In the 1970s, close spaced 2D seismic data/interpretation and water injection boosted production rates and recovery factors. In the 1980s – it was offshore technology, 3D seismic data/interpretation which boosted rates. In the 1990s it was horizontal drilling technology, electrical submersible pumps and deepwater / sub-sea technology.
The problem this decade is, there is no big new technology that is likely to have such an impact as the technologies that were implemented in the 1970s-1990s. Enhanced 3D and 4D seismic, ultra-deepwater, remote operations technology will only provide incremental gains in the most demanding environments.
For many IOCs, all the good technology that was developed and implemented in the last 30 years has accelerated oil production and increase recovery factors from some 20-30% to up to 60% - but this will also cause higher decline rates and IOCs have to work harder and faster to stop this decline.
Access by IOCs to new oil reserves is becoming increasingly difficult because the bulk of the remaining oil reserves are governed by state oil companies, many of whom feel they do not need a lot of help. This is not likely to change since these companies can buy in the technologies and expertise from contractors to increase recovery factors and production rates. The nationals have to a large extent trained themselves up to manage the fields in most mature developing provinces.
There is no particularly exciting new technology that will have the impact that either deepwater, horizontal wells and/or 3D seismic has on recovery factors or production rates. The IOCs are “at the top of the creaming curve” whilst the NOCs in OPEC countries have most of the remaining opportunities and optimisation to boost recovery factors.
Primary oil recovery is the recovery of oil through normal drilling and production depletion. Commonly, vertical and horizontal oil production wells are drilled to depths of 500 to 5000 metres and are cased with pipe cemented in place. Pumps are installed – either beam pumps (“nodding donkeys”), electrical submersible pumps, gas lift completions or normal depletion completions. The wells are then bought on stream and produce until the reservoir pressure drops to a low level. Sometimes, pressure is maintained naturally by “natural water drive” where an influx of water from adjacent reservoir rocks keeps the pressure up – this can lead to high and sustained production rates until water breaks through, thence the wells will common water out very quickly.
Where no natural water drive exists, wells will normally produce until the pressure declines to a fairly low level. If only low levels of water are being produced with the oil at this stage, then water injection wells are drilled and water injected – to boost the reservoir pressure back up – this is termed secondary oil recovery – the injection of water and/or gas into oil reservoirs to boost pressures and/or increase oil sweep efficiencies. The process can start immediately after first production, but normally is implement some years after start-up – hence the term, secondary oil recovery. Tow main types of water injection occur - water injection in a grid pattern called “pattern flood” in complex reservoirs with poor lateral communication or wells drilled on the flanks of the field called “edge water injection” – normally in simpler sandstone and carbonate reservoirs with good communication. Such water injection can sometimes increase recovery factors by double (say 15% to 30%, or 30% to 60%).
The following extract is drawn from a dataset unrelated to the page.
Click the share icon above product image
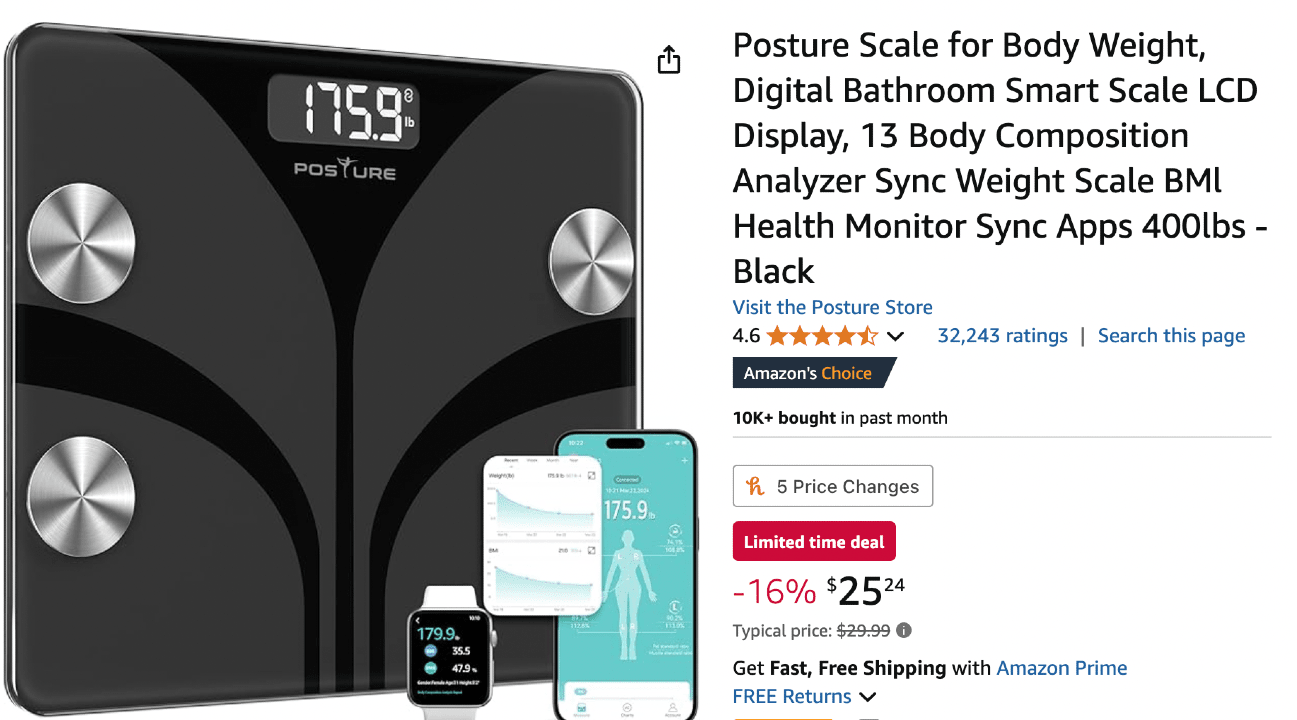The height and width of the screenshot is (720, 1297). pos(669,60)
Missible gas injection is a process of injecting natural gas or carbon dioxide which that then percolates through the reservoir, thereby increasing the sweep efficiency and recovery factor. This process is far less common than water injection.
Tertiary oil recovery is a third stage. The two main types of process are steam injection and chemical injection. Steam injection is far more common and consists of injecting super-heated water in the form of steam down wells which then floods through heavy oil accumulations – thereby heating up the reservoir, reducing the viscosity of the heavy oil and increasing the production rates along with the recovery factor. The process often has relatively high unit technical costs of $10-$14 per barrel to produce such tertiary oil – because of the high capital and operating costs of the steam plants, infra-structure and closely spaced production wells. As long as the heavy oil accumulation is relatively large and shallow with high permeability, if the oil price is over $20 per barrel, economics are often attractive. Good examples of successful heavy oil steam injection developments come from Venezuela and USA ( California). Projects slated for development include fields in Oman, Holland and Iran. The projects rely on excellence in reservoir surveillance - monitoring the data and acting appropriately on the results. The process is labour, capital and operating cost intensive – some companies have a niche in these activities and are rewarded handsomely for their efforts at prices over $20 per barrel.
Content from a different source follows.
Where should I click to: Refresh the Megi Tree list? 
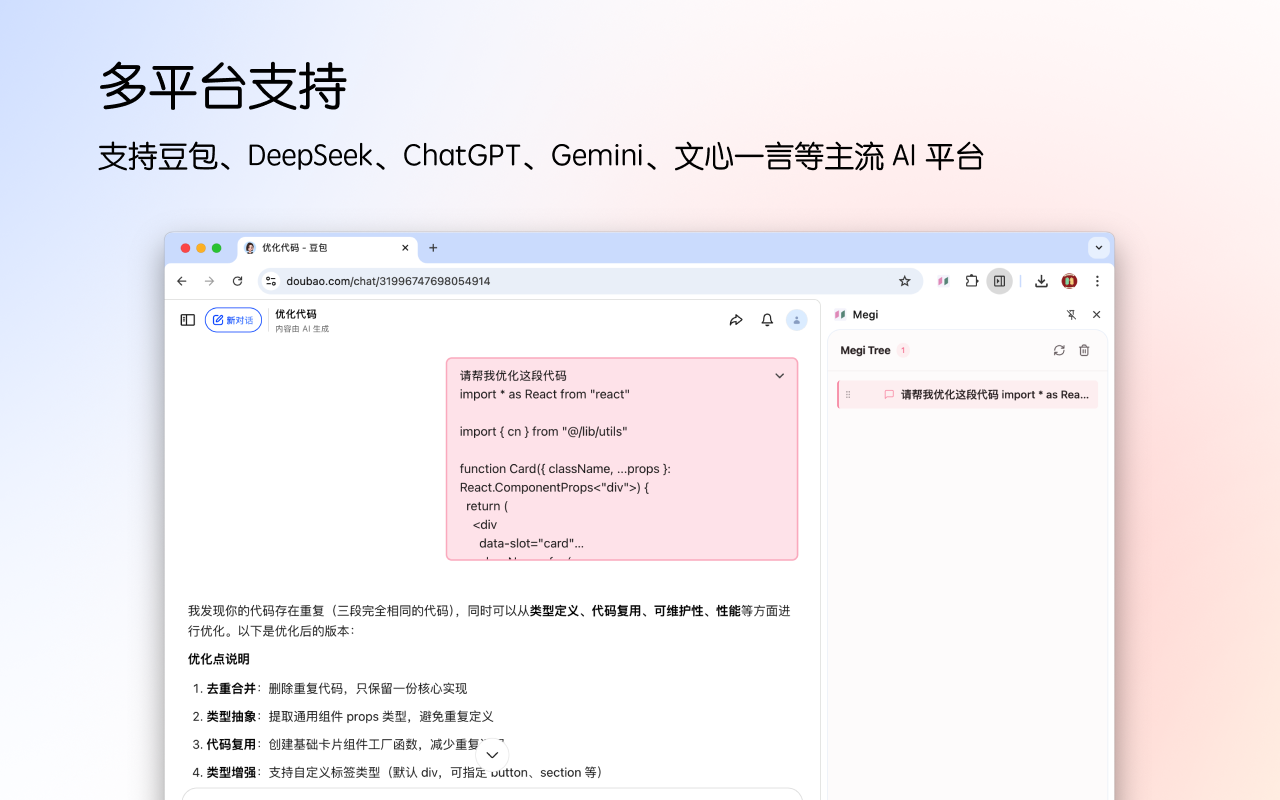point(1059,350)
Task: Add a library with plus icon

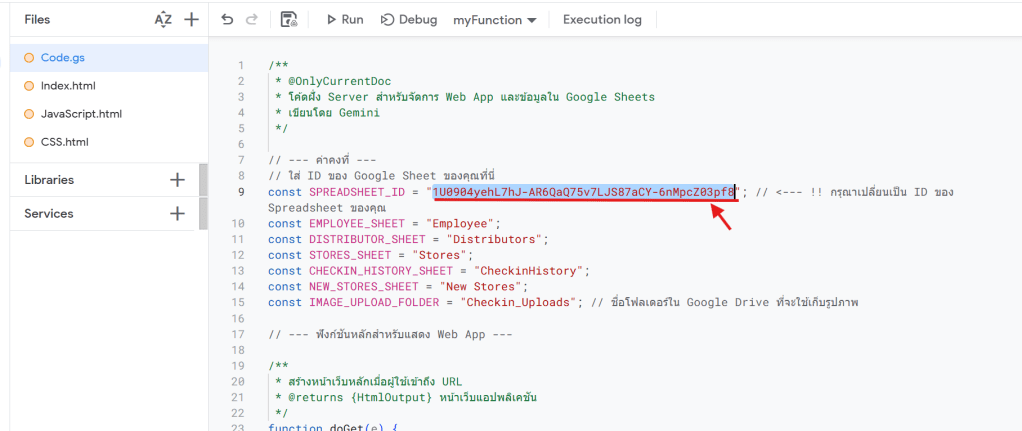Action: [177, 180]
Chemical injection was tried in the early 1980s – it normally involves pumping polymer into a depleted, highly permeable and medium-light oil reservoir. The polymer is flushed through and picks up residual oil – which is then extracted from the polymer at the surface. The polymer is then recycled/cleaned, dehydrated and re-injected again. The process is very expensive – costing some $30 per barrel and is technically challenging and resource intensive. In summary – there are far easier ways of obtaining oil at lower costs – few if any projects are proceeding, despite the high oil prices. Many petroleum engineers were disappointed with results years ago – and there is not much evidence things have changed since the early 1980s.
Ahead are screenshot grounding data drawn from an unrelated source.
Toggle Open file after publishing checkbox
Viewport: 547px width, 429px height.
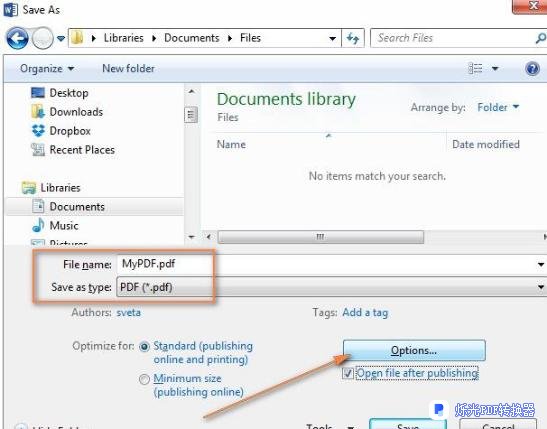348,373
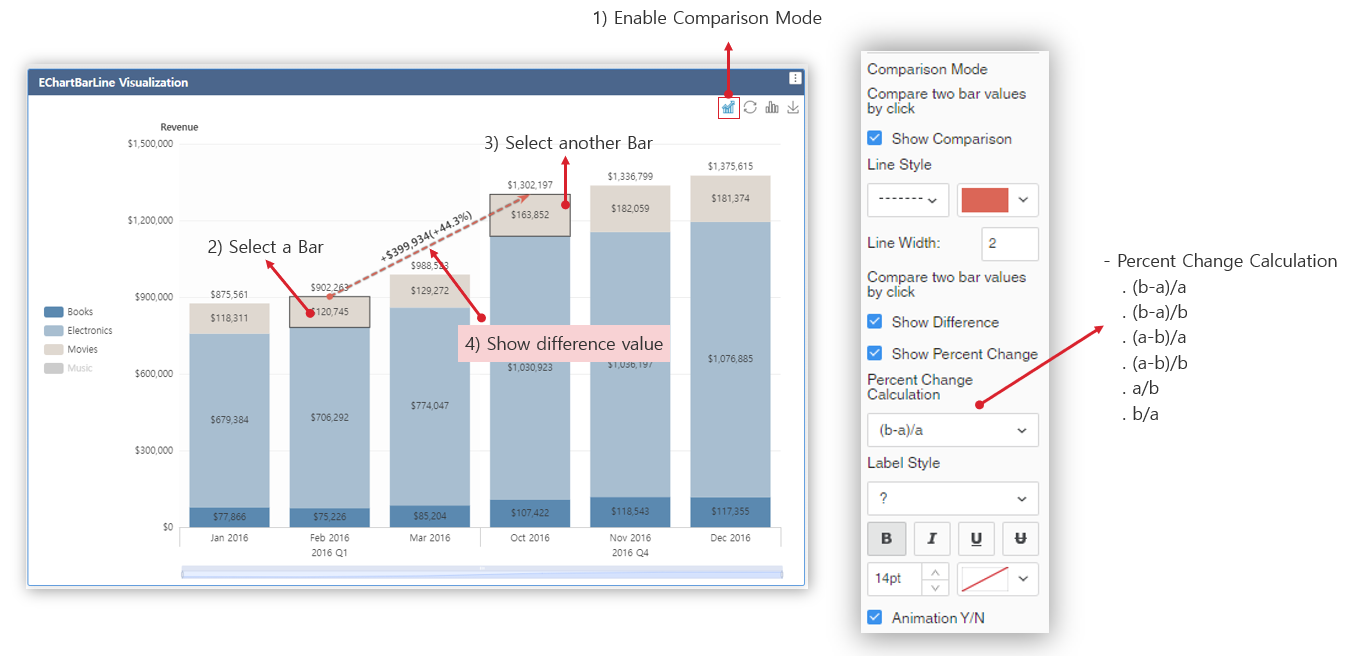Apply Bold label formatting
The height and width of the screenshot is (656, 1349).
click(x=886, y=538)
Good. Large Oil Sands accumulations occur in Canada. These thick oily sands are mined in huge open cast quarries, by diggers with buckets the size of a detached house. The rock is then pulverised, and heated in large processing plants. The oil is then driven out from the rock and separated – then refined into cleaner oil products. The processed rock is then transported back to the quarry and tipped as back-fill. Eventually the quarry is grassed over and more or less returned to its original condition (grassland or forest). There is a very successful and economic project in Alabasca Canada that has been producing some 150,000 barrels a day since 2001. Oil prices need to be over about $13 per barrel to make such projects economic. Significant capacity expansion is possible in such low risk projects – albeit capital intensity is high – requiring some $3 billion for 150,000 barrels per day production. It seems likely that such projects will expand because of security of supply issues for North America. Interestingly, the projects provide a lot of income and employment for the local populations – and environmental concerns have been addressed with the regional and local governments allowing such projects to proceed, on the basis that the quarries will be returned to their natural habitat after extraction. Such projects are easier in remote barren areas where local employment is required, and quarries can be returned quickly to their original environment.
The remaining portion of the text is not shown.